Exercise task>
Return the text of the entries below as a JSON list of strings, one string per line, with blank lines omitted and the pictures left out.

Provided data>
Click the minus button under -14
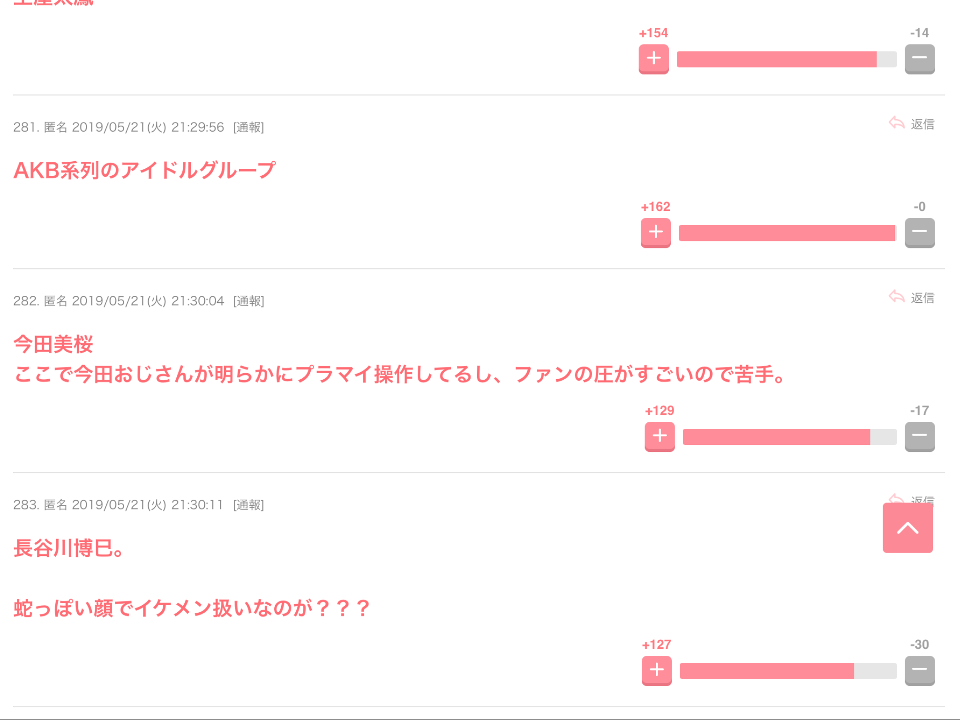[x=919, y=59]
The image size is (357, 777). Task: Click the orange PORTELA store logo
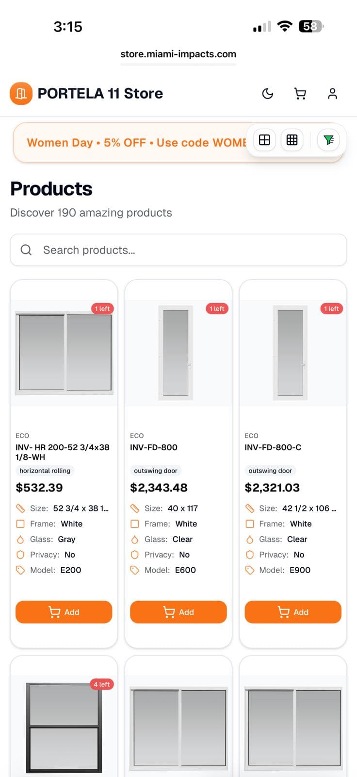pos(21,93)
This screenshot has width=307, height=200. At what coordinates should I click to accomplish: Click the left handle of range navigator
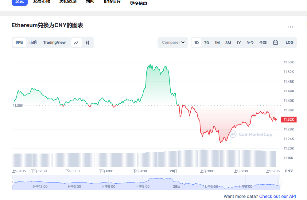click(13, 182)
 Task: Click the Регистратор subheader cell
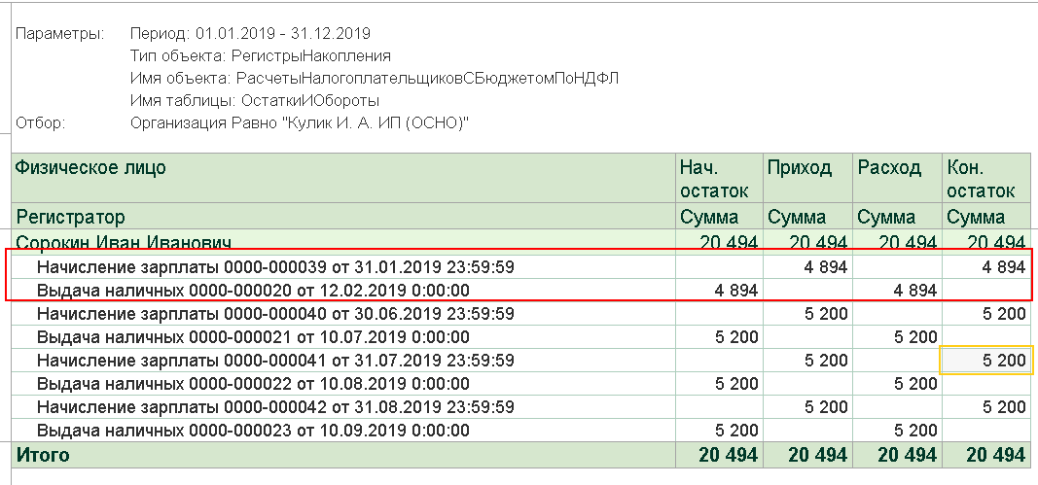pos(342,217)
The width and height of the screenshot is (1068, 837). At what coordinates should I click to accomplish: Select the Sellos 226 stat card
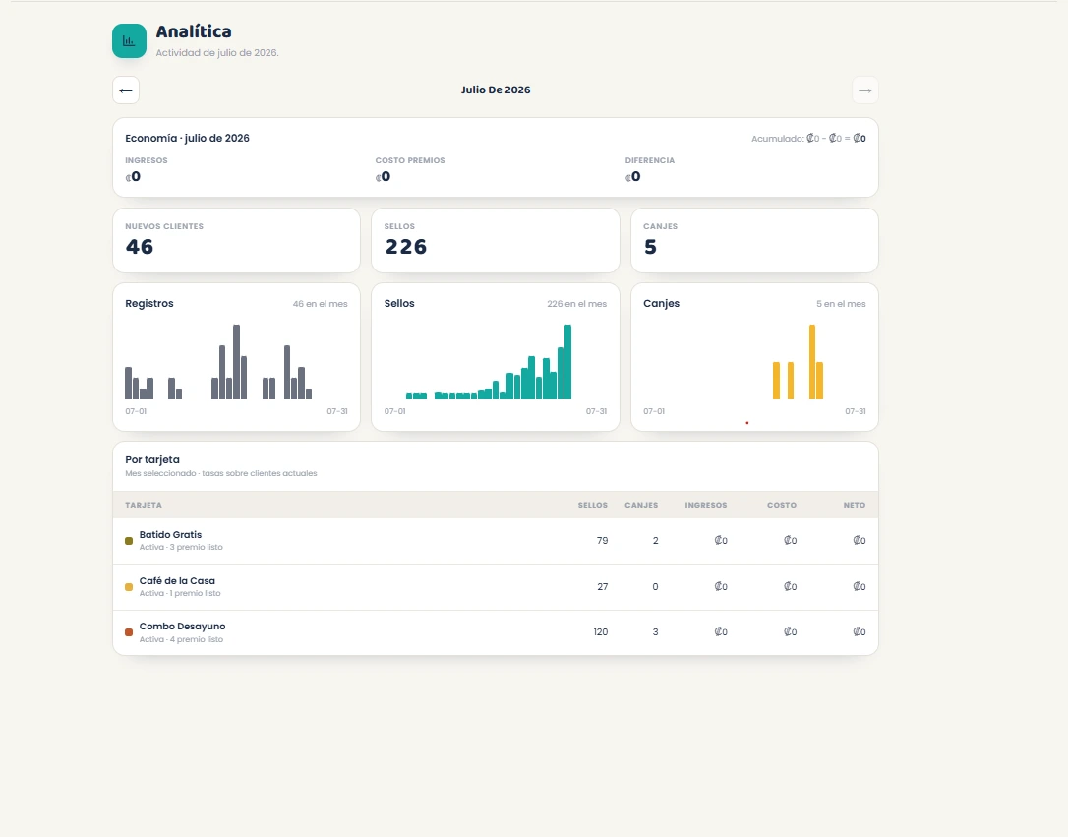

Task output>
[
  "Click the minus button under -14",
  "[x=919, y=59]",
  "The image size is (357, 777). Task: Click the orange PORTELA store logo",
  "pos(21,93)",
  "This screenshot has width=307, height=200. At what coordinates should I click to accomplish: Click the left handle of range navigator",
  "click(13, 182)",
  " Task: Click the Регистратор subheader cell",
  "pos(342,217)",
  "The width and height of the screenshot is (1068, 837). At what coordinates should I click to accomplish: Select the Sellos 226 stat card"
]